Beneath this line is the data. Output exactly the lines from the line with "Task: Open the 更多 periods menu" to the line with "This screenshot has height=945, width=1436.", both ends included, and nothing more.

[Material for this task]
□ □ □ □ □ □ □

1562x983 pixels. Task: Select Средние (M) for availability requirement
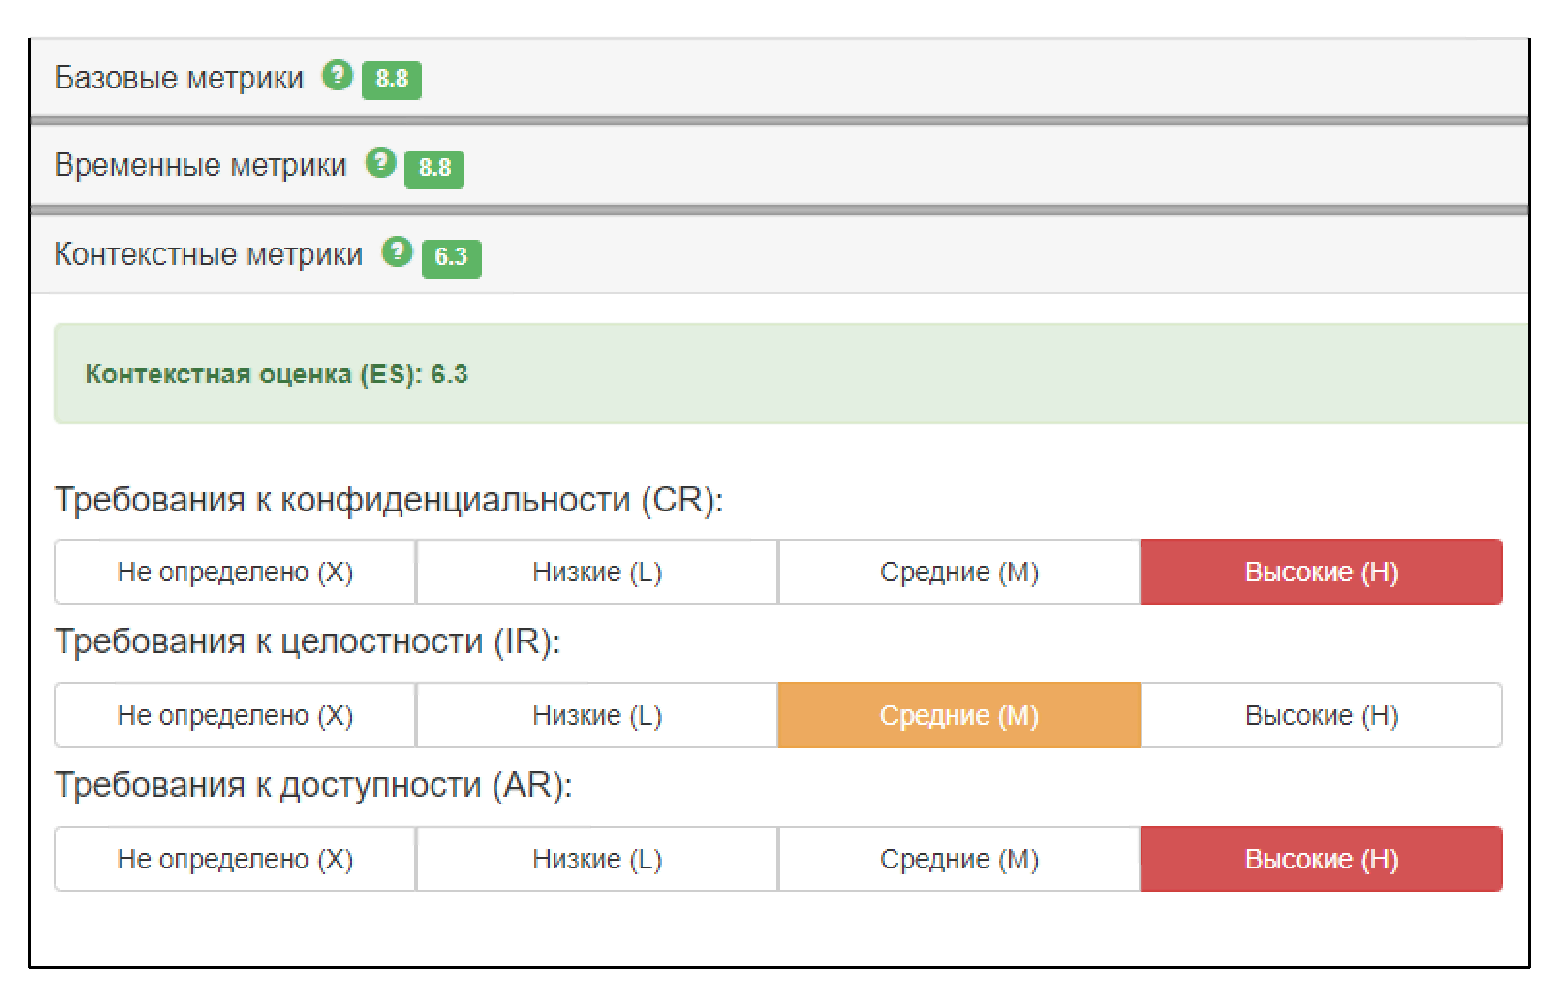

□ □ □ □ □ □ □

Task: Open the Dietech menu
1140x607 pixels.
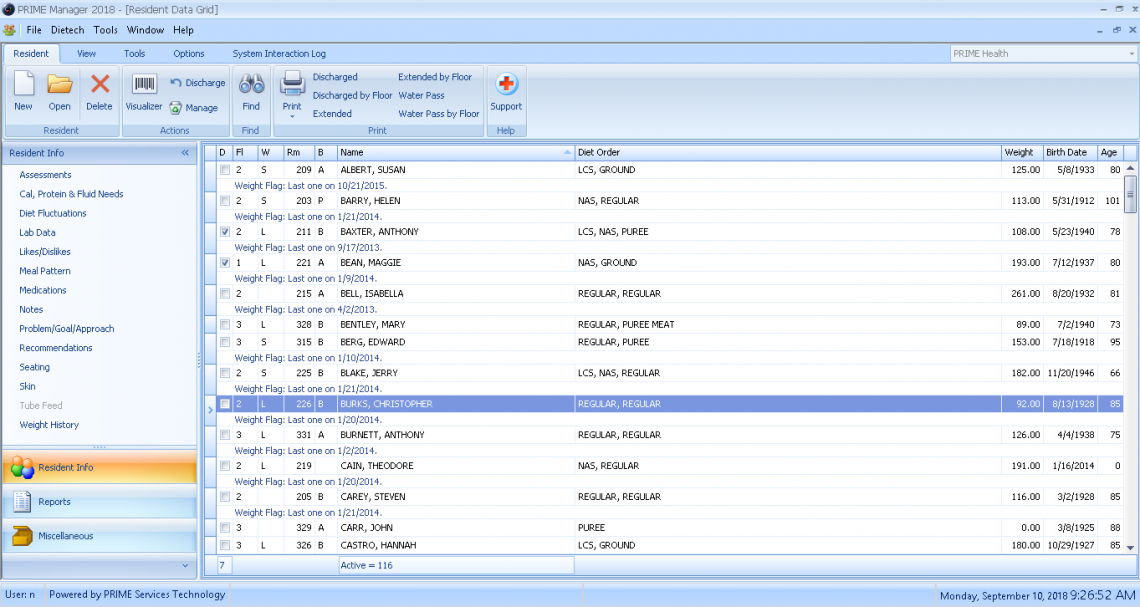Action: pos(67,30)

□ □ □ □ □ □ □

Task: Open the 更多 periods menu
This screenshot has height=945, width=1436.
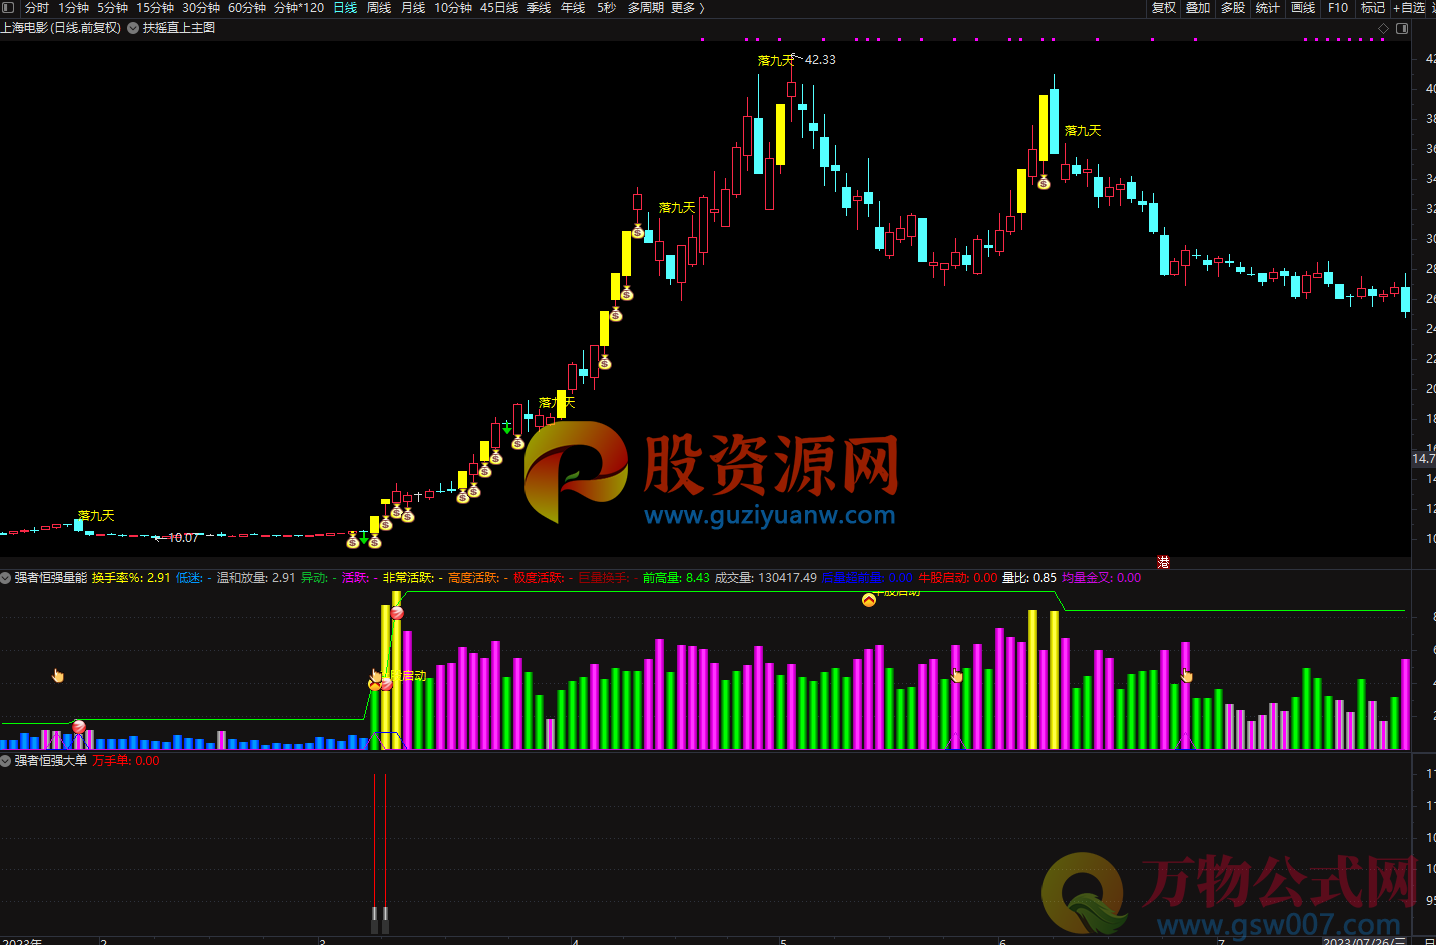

□ □ □ □ □ □ □

[Result of the exercise]
Task: Open the 更多 periods menu
This screenshot has height=945, width=1436.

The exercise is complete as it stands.